Alte Nikolakirche hatte Pforten geöffnet
Heimatforscher Ernst Gruß führte durch das verwaiste Gotteshaus - Museumsverein lud ein

Zum Tag des offenen Denkmals unter dem Motto "Orte der Einkehr und des Gebets - Historische Sakralbauten" hatte der Heimatund Museumsverein die Alt-Sankt-Nikola-Kirche und die Kuratiekirche St. Othmar in Pfettrach geöffnet. In beide Gotteshäuser waren überraschend viele interessierte Besucher gekommen, die von kompetenten Heimatforschern viel über die Geschichte der Christianisierung im Pfettrachtal, die Kirchen und deren prachtvolle Schätze in ihrem Inneren erfuhren.

Nikolakirche

 

 

Die Vorsitzenden des Heimat- und Museumsvereins, Anton Paukner, Ida Forster und Hans Seidl (von links), bedankten sich bei Ernst Gruß, einem ausgesprochenen Kenner der Altdorfer Kirchen, für seine fundierten Ausführungen.

 

 

 

Die alte St.-Nikola-Kirche ist nur noch zu seltenen Gelegenheiten geöffnet. Das war wohl auch ein Grund, warum so viele zu der Kirchenführung von Heimatbuchautor Ernst Gruß gekommen waren. "Die Geschichte eines Landes beginnt mit der Geschichte seiner Menschen." Mit diesen Worten begann Ernst Gruß, dem nach eigenen Worten schon immer die Kirchen ein besonderes Anliegen waren, seine Ausführungen zur Christianisierung von Altdorf. Die Marktgemeinde zähle zu den am besten erforschten Orten im süddeutschen Raum, sagte Ernst Gruß. Die ältesten archäologischen Funde stammen aus der Mitte des sechsten Jahrtausends vor Christus.

Und auch den ältesten Nachweis seines christlichen Glaubens verdanke Altdorf der Archäologie. Bei Ausgrabungen östlich von Aich wurden im April 1982 Reihengräber aus der Zeit zwischen 660 und 680 nach Christus freigelegt. Nach den gefundenen Grabbeilagen zu urteilen, dürfte es sich hierbei um die ersten Christen von Altdorf gehandelt haben. An einem Skelett einer jungen Frau befand sich eine Perlenkette mit einem Goldanhänger, der mit einem Kreuzzeichen verziert war.
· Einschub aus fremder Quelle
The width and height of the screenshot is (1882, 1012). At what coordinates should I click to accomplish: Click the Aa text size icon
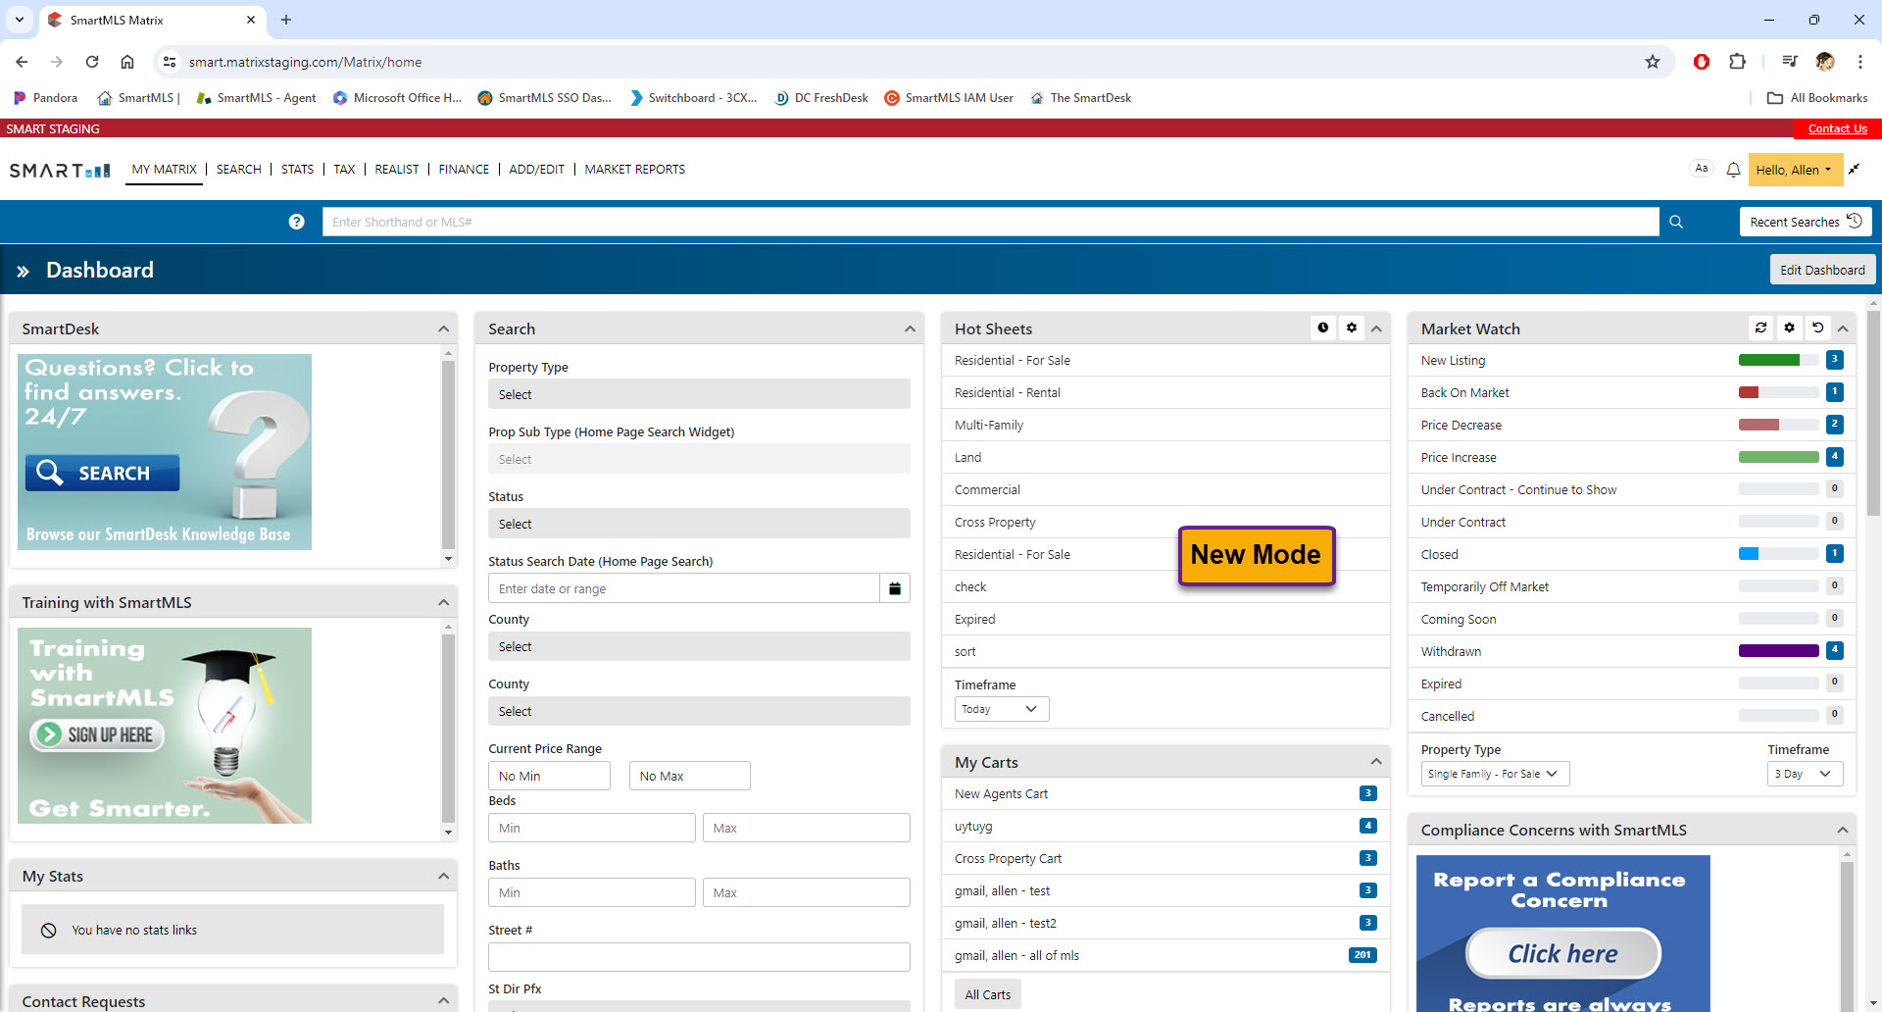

Unmittelbar neben den Gräbern wurden Pfostenlöcher eines Gebäudes gefunden, das mit großer Wahrscheinlichkeit das erste Gotteshaus des Pfettrachtales gewesen sei, wusste Ernst Gruß zu berichten.

Die Christianisierung von Altdorf und Umgebung erfolgte durch Benediktiner aus Regensburg, die sich etwa von 650 bis 800 in der Gegend des heutigen Münchnerau niedergelassen haben, um das angrenzende Auengebiet und das Pfettrachtal zu missionieren. Um das Jahr 750 erbauten sie an der Stelle, an der die Kirche AltSt.-Nikola steht, ein hölzernes Taufkirchlein, das vermutlich im Jahr 909 bei den Ungarneinfällen niedergebrannt wurde. Die jetzige Kirche wurde 1480 erbaut.

Ernst Gruß berichtete detailliert über den Bau, nannte die Baumeister der einzelnen Gewerke und die Künstler der damaligen Zeit, die das Gotteshaus mit Deckenmalereien ausschmückten. Auch über die Innenausstattung der Kirche erfuhren die aufmerksamen Zuhörer vom Altdorfer Heimatbuchautor jedes Detail. So stamme der barocke Hochaltar aus der Zeit um 1670. Die Seitenaltäre seien dann um 1740 entstanden, sagte Ernst Gruß. Das kostbarste Stück der Kirche ist die Madonna des Künstlers Hans Krumper. Ernst Gruß wies die Besucher auf die Kanzel aus der Zeit um 1720, die Orgel von 1870 und die Bilder im Chorbogen hin, die die Patrone aller Filialkirchen der ehemaligen Großpfarrei Altdorf zeigen. Zum Schluss seiner Ausführungen sprach Kirchenkenner Ernst Gruß über die Glocken des alten Gotteshauses. Die älteste von ihnen, die Sterbeglocke, stammt aus dem Jahr 1545.

Ida Forster, die Vorsitzende des Heimat- und Museumsvereins, dankte unter dem Beifall der Anwesenden Ernst Gruß für seine umfangreichen Ausführungen mit einem Präsent.